To do: Extend the news article about Andrew Ian Dodge's challenge to Sen. Olympia Snowe, picking up after its last sentence.

Text shown:
····················

Washington (CNN) - A Tea Party activist, well known in Maine, announced that he will try to oust his state's senior Republican senator.
And now Andrew Ian Dodge is repeating a favorite line of conservatives: "I consider her almost as bad for the country as President Obama."
On Friday, the Tea Party Patriots' Maine state coordinator announced he'd challenge Republican Sen. Olympia Snowe. And yet his words beg the question: Could the same kind of Republican political warfare that burst open in Alaska and Delaware also happen – in Maine?
Dodge was attending the Conservative Political Action Conference in Washington, a gathering of some 11,000 activists, including many potential 2012 presidential candidates. He's a 43-year-old, married freelance writer who's never run for statewide office - but says he's worked as an activist around the world.
After his announcement, Dodge spoke to CNN in a telephone interview. He joins Republican Scott D'Amboise, who previously announced a challenge against Snowe.
Explaining his "almost as bad for the country as President Obama" comments, Dodge said, "Because (Snowe)] basically sells out the Republican party."
John Richter, Snowe's chief of staff, reacted.
"It seems ironic that a candidate who says Sen. Snowe is out of touch formally announces his own candidacy at a conference in Washington, D.C. - away from the people in the State of Maine he says he wants to represent," Richter said. "Looking forward, Sen. Snowe has never taken any race for granted and 2012 is no exception - and she is vigorously preparing in all facets."
Snowe is a moderate Republican who's become the focus of conservative criticism for some of her votes.
Among those votes that Dodge criticized was Snowe being the only Republican to side with Democrats when she voted to push the health care legislation out of a committee early in the debate. Snowe did not vote for the final health care legislation.
Dodge's Tea Party-tinged lines of attack against Snowe are similar to the tactics used in other high-profile races where self-proclaimed "true conservative" Republicans battled those considered "RINOs," or "Republican in Name Only."
In Delaware, the Sarah Palin-endorsed, Tea Party-backed Christine O'Donnell claimed to be more conservative than Rep. Mike Castle. O'Donnell won the GOP senate primary, but lost the general election to Democratic Sen. Chris Coons.

····················

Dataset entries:
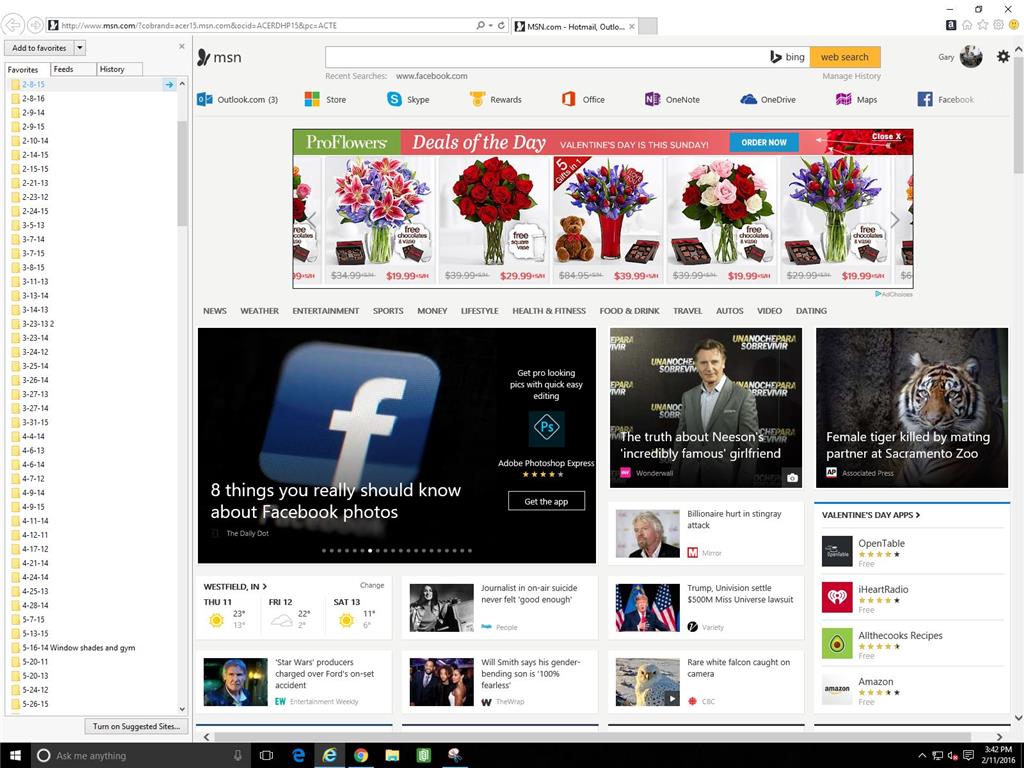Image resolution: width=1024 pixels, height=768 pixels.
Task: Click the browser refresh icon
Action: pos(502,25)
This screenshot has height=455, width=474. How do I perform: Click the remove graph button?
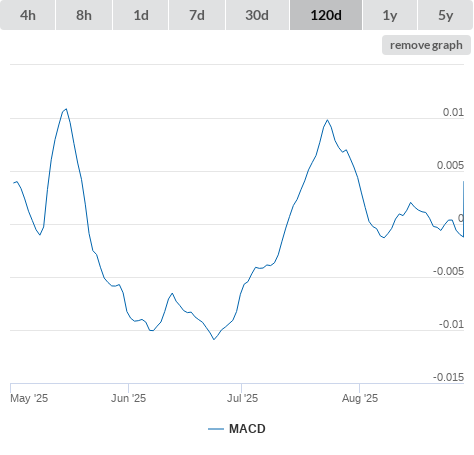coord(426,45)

····················

Task result:
And in Alaska, Joe Miller – also backed by Palin and the Tea Party – mounted a long-shot bid against Republican Sen. Lisa Murkowski. Miller beat the senator in the state's GOP primary. But Murkowski mounted a write-in bid and won, albeit after a protracted electoral and legal battle.
For his part, Dodge – a long-shot against the powerful and popular Snowe – said that his brand of conservatism gives him a chance.
"I'm more conservative than she is on fiscal issues. But on social issues, I'm not a social conservative who wants to ban everything that's fun," Dodge told CNN.
Regarding abortion, Dodge explained that he supports a woman's right to choose but believes it's a state's rights issue. He would rather abortion be "rare, safe and secure." And regarding gay rights, Dodge said, "As far as I'm concerned what happens between consenting adults is none of my damn business. And it shouldn't be the business of government either."
Those stances may help Dodge in a state that's voted for a Democrat for president in every campaign since 1988. Other potential factors: on Thursday, the Tea Party Express announced that it has placed the senator on its "2012 Tea Party Target List" because of some of her moderate stances. And Maine's current Republican Gov. Paul LePage partly won with prominent Tea Party support.
But in an interview with the National Review Online, LePage said he would "absolutely" support Snowe, citing deep ties with her family. That threatens to drive a wedge between Maine's Tea Party groups: between those that stand firmly behind LePage versus those that want to oust Snowe.
"If you're supposedly a tea partier – and you support Snowe – you have to really look at what your values are," Dodge told CNN. "There's no way, in any sane world, that a Tea Partier can support Snowe. I mean she is the embodiment of a Republican that the Tea party movement exists to challenge."
As for being a long shot against the senator, Dodge said he'd beat long odds before.
Describing his bout with colon cancer, Dodge said, "In 2007, ... I overdosed on morphine after a colon operation. If I can come back from the dead ... that's a pretty insurmountable thing."